Do parents have the right to raise their children to be self-reliant?
That’s a central question behind the case of a Maryland couple who recently have been under investigation by Child Protective Services for allowing their children, ages 10 and 6, to take a planned walk home from a park without adult supervision. You can get more details about the case here.http://reason.com/blog/2015/01/14/cops-and-cps-threaten-parents-whose-kids
It turns out that Danielle and Alexander Meitiv are attentive parents who understand that the best way to cultivate self-reliance and independence in their kids is by allowing them real-life experiences. Since we live in an age of over-protective “helicopter” parenting, the Meitivs have faced public criticism as well as a CPS investigation. But they also are getting a lot of positive attention for shedding some much-needed light on the truth that the more we shelter kids and prevent them from practicing their skills when they’re ready, the more we stunt their ability to be independent in the future.
Isn’t that what responsible human parents—and various other mammals—have always done to perpetuate the survival of the species?
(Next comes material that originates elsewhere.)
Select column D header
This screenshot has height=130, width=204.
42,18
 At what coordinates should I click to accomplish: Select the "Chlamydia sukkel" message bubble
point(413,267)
Well, yes. But this is now a punishable “style” that must -go by a name: “free-range parenting.”http://www.freerangekids.com/
Here is how local authorities in Montgomery County, Maryland, reacted to the Meitivs’ children’s walk from the park. They picked up the kids in a police cruiser, even after the kids explained the situation. CPS threatened to take the Meitivs’ children from their home. One official who showed up at the home unannounced called police (six patrol cars!) when the father questioned her right to come in without a warrant. Another CPS bureaucrat interviewed the children at school without the parents’ knowledge or consent.
Aside from being an attack on children, parents, and family autonomy, we have here a full frontal assault on the very ethos of self-reliance.
Self-Reliance Is the Bedrock of Parental Rights
We ought to ask ourselves how future generations can learn to be self-reliant if children are so protected from risks that they never learn self-regulation. At some point we have to understand that nanny states are in the business of killing the spirit of self-reliance. And since family autonomy is the primary source of learning self-reliance, parents are a companion target.
If we care about the rights of parents to raise their own kids, we should place a high premium on the ethos of self-reliance and absolutely must cultivate it in our children.
The Meitiv case has created a lot of debate about parents’ rights and where to draw the line when it comes to safety and the degree of supervision children need, based on age and development. But parent rights and self-reliance are two sides of the same coin. If we care about the rights of parents to raise their own kids, we should place a high premium on the ethos of self-reliance and absolutely must cultivate it in our children. Otherwise it doesn’t get passed down to future generations.
The Meitiv case also illustrates two radically different social views. In one we build our own lives as independent, self-reliant citizens. In the other, a central authority takes care of—and owns—“its” citizens.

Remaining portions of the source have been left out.